# Pittsburgh or bust (anthrocon from the west coast)



## VesperDragon (Nov 8, 2011)

well, i posted this in two other places but who cares lets try one more.

i live in California and i want to go to anthrocon,  BUT i don't really want to go alone... again. it was a pain to fly  there all by myself. so i was thinking about trying to set up a trip.

perhaps if there is any other California based furs here. we might be able to fly out to anthrocon together it will make things better. it makes the flight easier, we could make a few new friends and it might even be cheaper.

hopefully i can get through to someone, i am not into the idea of going out there alone again.


----------



## CatWaffles (Nov 9, 2011)

Hi 

I'm from California as well and will most likely be going to next years Anthrocon. I went "alone" last year as well and although it was pretty cool, I think it would be better with someone. I could meet you and any other califurs at the con, but however, I will be flying with some people and I got all that planned so I cannot fly with you, sorry  

Have you tried posting this on the Anthrocon forums, btw? I think you'll get better results there.


----------



## Pine (Nov 9, 2011)

Maybe you can try bringing a non-furry friend? I went to AC this year from Montana with a friend who didn't know anything about the fandom, and we still had a blast.


----------



## VesperDragon (Nov 9, 2011)

CatWaffles said:


> Hi
> 
> I'm from California as well and will most likely be going to next years Anthrocon. I went "alone" last year as well and although it was pretty cool, I think it would be better with someone. I could meet you and any other califurs at the con, but however, I will be flying with some people and I got all that planned so I cannot fly with you, sorry
> 
> Have you tried posting this on the Anthrocon forums, btw? I think you'll get better results there.

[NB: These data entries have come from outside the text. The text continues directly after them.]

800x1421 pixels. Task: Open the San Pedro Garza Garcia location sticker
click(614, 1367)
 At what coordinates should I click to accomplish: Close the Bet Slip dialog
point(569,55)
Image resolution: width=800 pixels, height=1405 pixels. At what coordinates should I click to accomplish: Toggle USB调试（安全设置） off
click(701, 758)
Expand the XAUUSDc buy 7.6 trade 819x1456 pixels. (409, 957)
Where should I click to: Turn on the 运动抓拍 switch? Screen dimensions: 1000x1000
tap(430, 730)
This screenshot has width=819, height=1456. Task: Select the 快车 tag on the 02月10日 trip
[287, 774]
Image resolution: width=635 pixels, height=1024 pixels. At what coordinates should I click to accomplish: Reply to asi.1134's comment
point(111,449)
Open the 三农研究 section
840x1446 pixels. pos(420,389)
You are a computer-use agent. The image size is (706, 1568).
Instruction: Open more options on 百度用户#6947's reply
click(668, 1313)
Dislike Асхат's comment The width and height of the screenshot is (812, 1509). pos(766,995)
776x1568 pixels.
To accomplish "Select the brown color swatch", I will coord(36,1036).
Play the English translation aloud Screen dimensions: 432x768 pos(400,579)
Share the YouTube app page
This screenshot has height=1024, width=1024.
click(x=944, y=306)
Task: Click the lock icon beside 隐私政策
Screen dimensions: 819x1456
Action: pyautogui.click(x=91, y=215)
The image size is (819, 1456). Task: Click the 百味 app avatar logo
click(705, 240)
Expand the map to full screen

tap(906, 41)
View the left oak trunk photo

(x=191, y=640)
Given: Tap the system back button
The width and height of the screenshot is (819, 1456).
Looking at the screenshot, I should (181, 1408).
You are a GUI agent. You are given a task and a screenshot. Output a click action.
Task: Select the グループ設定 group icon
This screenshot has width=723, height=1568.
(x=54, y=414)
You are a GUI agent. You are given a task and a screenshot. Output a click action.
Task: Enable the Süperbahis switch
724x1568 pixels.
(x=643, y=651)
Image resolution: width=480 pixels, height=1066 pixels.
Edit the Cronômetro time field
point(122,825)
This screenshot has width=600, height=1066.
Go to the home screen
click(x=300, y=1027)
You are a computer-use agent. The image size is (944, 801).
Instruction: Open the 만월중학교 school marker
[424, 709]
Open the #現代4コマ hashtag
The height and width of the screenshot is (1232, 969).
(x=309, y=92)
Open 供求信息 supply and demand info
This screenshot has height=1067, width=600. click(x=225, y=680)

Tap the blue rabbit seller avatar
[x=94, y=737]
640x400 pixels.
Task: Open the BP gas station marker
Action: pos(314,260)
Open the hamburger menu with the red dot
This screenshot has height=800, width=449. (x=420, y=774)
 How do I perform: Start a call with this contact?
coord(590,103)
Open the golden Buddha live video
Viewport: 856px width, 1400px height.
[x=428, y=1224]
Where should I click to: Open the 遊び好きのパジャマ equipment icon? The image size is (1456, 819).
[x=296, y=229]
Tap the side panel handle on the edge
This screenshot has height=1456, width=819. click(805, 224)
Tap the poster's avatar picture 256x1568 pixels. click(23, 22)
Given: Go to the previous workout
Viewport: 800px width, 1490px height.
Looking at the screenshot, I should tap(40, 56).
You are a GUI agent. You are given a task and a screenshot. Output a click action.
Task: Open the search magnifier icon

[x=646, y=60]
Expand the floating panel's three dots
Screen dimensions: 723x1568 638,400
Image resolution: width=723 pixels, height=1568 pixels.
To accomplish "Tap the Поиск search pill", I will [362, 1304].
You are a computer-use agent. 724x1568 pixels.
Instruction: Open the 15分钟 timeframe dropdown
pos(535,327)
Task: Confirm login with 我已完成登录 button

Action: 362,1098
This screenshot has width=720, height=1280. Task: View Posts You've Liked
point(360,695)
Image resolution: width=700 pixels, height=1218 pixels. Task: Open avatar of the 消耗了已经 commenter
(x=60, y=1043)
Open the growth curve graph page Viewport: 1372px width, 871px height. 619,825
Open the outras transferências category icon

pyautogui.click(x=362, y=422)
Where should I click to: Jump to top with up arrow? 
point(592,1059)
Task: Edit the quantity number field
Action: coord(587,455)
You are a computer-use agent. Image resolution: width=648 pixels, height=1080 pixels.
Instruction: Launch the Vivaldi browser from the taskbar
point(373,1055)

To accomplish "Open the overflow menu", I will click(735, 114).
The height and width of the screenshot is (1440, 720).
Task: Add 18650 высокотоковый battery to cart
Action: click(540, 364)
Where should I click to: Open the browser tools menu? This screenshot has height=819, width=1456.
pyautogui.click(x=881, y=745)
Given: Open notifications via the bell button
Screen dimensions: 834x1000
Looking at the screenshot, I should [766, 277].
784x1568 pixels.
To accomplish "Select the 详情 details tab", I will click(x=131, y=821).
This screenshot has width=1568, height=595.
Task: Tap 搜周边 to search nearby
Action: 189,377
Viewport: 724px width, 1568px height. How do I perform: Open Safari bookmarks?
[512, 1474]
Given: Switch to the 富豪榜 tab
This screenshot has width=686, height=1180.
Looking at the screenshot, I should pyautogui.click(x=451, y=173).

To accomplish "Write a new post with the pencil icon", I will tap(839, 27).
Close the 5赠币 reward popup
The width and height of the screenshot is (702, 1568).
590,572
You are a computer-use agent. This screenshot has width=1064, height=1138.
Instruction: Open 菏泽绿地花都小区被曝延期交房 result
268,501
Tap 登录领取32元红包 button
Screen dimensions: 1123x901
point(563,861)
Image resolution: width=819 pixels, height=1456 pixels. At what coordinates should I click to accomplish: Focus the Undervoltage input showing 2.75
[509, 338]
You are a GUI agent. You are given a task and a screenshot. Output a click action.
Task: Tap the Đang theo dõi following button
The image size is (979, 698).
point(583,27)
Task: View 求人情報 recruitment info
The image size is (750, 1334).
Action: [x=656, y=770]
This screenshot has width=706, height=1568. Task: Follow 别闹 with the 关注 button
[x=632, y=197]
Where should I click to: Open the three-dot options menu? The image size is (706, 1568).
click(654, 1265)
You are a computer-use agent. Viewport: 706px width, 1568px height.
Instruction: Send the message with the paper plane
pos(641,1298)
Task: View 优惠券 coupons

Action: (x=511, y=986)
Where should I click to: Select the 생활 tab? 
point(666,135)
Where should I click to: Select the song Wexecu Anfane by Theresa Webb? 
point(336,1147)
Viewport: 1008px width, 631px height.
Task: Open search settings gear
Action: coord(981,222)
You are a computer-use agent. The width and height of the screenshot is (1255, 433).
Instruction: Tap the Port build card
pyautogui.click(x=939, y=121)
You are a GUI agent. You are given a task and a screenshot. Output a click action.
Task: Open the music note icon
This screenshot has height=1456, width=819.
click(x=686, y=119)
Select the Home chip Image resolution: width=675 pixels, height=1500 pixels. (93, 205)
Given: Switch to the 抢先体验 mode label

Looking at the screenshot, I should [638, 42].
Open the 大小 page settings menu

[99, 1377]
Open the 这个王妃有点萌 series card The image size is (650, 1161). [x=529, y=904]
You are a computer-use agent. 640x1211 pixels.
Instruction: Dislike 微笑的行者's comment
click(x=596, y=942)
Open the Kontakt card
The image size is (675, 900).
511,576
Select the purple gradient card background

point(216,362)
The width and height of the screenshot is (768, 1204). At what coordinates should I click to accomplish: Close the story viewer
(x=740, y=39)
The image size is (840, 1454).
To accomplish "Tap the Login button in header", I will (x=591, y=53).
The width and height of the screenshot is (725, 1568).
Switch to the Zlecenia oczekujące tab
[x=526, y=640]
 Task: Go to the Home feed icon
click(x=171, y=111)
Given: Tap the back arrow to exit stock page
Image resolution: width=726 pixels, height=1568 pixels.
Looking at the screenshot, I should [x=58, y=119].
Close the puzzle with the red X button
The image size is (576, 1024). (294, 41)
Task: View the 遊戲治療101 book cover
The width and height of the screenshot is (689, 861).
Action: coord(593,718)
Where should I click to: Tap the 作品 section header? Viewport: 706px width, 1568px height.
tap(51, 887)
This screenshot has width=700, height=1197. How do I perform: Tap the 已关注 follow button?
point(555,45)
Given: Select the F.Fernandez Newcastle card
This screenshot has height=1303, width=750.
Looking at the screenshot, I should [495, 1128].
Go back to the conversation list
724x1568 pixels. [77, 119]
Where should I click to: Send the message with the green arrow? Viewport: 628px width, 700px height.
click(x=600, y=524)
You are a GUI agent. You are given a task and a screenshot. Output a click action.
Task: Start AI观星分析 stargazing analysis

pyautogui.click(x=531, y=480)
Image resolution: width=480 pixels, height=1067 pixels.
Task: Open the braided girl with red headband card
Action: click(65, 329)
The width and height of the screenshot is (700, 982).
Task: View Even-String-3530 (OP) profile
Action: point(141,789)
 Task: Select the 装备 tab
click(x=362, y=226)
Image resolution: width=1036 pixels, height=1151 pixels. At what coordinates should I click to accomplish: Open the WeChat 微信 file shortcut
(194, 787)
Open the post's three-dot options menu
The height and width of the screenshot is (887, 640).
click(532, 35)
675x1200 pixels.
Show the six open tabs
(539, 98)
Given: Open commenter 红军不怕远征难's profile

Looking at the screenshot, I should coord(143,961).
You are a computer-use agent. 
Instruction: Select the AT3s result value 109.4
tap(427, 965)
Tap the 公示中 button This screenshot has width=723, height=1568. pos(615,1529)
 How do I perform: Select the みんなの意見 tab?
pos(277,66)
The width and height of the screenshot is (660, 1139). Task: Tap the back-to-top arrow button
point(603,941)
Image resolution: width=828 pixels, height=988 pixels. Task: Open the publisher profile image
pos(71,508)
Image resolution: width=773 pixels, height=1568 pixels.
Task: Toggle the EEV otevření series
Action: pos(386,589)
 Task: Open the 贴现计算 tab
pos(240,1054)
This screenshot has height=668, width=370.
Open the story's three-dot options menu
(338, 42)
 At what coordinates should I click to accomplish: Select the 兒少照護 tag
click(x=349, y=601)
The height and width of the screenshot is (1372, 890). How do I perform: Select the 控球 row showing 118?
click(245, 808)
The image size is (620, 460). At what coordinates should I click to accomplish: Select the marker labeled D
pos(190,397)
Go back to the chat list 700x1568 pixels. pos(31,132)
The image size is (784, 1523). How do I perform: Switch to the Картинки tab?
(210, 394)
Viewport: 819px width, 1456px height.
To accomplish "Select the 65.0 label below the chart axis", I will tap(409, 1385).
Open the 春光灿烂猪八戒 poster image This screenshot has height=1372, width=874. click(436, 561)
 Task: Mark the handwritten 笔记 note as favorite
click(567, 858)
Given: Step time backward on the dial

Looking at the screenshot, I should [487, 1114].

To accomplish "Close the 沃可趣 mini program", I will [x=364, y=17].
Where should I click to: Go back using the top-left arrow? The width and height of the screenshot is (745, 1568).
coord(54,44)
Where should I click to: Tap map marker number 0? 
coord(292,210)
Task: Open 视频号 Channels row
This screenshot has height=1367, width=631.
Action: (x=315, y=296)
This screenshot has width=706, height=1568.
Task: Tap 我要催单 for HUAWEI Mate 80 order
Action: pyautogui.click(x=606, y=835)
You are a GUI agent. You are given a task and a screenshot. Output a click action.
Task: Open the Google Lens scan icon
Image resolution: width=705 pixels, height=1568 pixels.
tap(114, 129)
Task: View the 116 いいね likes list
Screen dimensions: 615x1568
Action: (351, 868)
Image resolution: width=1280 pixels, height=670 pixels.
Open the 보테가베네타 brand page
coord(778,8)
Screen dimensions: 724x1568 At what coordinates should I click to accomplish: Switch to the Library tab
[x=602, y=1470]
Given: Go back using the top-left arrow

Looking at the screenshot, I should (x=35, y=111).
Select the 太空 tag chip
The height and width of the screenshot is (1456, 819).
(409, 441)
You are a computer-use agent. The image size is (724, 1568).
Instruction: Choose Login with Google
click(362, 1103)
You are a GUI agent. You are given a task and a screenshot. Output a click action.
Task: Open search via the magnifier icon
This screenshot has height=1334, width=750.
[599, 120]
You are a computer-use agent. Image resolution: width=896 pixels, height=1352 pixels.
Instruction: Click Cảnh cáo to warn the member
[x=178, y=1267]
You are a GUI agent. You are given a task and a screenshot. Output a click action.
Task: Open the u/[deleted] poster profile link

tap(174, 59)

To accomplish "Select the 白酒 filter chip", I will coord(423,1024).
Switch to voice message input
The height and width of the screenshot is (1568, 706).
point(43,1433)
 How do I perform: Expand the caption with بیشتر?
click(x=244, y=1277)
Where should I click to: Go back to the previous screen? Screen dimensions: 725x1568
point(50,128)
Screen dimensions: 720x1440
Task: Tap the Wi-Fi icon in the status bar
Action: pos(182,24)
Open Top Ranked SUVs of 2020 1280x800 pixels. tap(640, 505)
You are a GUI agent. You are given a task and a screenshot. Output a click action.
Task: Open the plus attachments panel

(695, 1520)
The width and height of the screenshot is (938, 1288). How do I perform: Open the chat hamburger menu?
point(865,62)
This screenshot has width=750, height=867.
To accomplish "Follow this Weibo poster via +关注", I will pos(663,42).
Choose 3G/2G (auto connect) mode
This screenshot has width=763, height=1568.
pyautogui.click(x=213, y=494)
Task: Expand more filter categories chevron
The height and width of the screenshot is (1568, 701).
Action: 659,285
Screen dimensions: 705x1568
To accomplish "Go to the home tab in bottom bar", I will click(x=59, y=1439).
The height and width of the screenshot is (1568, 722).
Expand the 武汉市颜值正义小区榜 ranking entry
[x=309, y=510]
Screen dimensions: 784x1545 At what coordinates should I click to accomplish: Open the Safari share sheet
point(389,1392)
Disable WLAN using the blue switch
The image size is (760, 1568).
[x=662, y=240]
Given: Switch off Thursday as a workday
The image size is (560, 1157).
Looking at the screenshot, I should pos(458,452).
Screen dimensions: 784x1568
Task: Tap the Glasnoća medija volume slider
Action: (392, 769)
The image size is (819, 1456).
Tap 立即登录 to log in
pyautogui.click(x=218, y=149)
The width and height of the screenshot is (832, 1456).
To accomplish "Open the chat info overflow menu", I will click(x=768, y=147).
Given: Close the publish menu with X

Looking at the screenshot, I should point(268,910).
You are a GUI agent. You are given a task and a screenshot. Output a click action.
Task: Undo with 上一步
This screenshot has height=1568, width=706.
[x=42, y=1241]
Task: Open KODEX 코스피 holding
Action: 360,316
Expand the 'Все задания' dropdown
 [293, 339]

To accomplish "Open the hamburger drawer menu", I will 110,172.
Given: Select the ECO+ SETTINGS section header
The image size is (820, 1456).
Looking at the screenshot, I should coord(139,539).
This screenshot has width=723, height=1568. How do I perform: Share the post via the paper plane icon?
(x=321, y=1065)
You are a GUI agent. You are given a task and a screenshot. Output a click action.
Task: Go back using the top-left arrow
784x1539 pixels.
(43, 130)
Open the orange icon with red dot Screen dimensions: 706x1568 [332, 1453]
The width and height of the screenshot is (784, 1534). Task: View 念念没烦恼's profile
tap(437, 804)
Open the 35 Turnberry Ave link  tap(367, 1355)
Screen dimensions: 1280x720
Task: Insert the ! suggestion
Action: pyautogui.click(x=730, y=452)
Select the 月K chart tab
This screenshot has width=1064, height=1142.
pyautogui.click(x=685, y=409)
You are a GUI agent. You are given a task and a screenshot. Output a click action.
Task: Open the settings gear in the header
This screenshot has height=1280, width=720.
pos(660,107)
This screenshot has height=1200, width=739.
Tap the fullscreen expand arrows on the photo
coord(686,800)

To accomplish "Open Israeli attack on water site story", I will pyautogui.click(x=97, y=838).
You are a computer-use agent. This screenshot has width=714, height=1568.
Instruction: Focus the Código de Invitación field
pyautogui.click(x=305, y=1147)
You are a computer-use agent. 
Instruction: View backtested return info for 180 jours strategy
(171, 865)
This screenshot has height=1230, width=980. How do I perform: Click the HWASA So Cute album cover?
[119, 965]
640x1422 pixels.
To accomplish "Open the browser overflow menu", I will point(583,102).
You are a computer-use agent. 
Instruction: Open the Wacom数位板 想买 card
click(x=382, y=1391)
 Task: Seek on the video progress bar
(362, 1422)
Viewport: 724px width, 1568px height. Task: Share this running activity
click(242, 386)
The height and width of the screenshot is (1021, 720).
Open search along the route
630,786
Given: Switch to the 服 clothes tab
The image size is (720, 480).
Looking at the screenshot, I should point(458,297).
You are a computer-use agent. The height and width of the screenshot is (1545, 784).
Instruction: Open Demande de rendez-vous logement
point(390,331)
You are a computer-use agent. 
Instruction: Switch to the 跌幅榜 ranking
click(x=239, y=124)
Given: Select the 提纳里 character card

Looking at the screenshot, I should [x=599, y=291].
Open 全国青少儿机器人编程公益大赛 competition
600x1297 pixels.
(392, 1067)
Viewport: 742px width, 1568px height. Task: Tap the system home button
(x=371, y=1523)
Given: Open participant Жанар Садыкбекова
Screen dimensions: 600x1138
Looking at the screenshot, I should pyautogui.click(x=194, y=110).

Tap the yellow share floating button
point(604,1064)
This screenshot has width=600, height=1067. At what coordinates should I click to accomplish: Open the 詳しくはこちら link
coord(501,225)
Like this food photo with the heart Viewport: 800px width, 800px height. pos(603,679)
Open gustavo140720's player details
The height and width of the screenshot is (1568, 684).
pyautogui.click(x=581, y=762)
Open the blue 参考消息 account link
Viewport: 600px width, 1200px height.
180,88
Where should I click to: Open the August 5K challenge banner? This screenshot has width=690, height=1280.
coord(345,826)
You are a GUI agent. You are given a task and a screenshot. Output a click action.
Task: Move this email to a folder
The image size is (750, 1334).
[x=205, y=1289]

i have posted it on further confusion forum on anthrocon forum and on anthrocon facebook, the only reply i got was from uncle kage saying it was a good idea...

i suppose it's possible no one is responding that far down the line but seriously you two are like the only people to reply to this, unless you count all the people from the other thread i posted telling me that my spelling was terrible and i should move my thread... i was actually told i should be ashamed of my spelling... granted it was because i misspelled Pittsburgh (pitsberg, <,< whatever) but i suppose im getting off topic...

-sigh- i duknow its getting annoying now, i wanted to get on this asap so that we could plan it out in advanced making the entire trip easier to do. but i suppose i just dont know anyone on this side. i know so little furs on the west coast that its like im the only one out here. i know thats not true but i digress.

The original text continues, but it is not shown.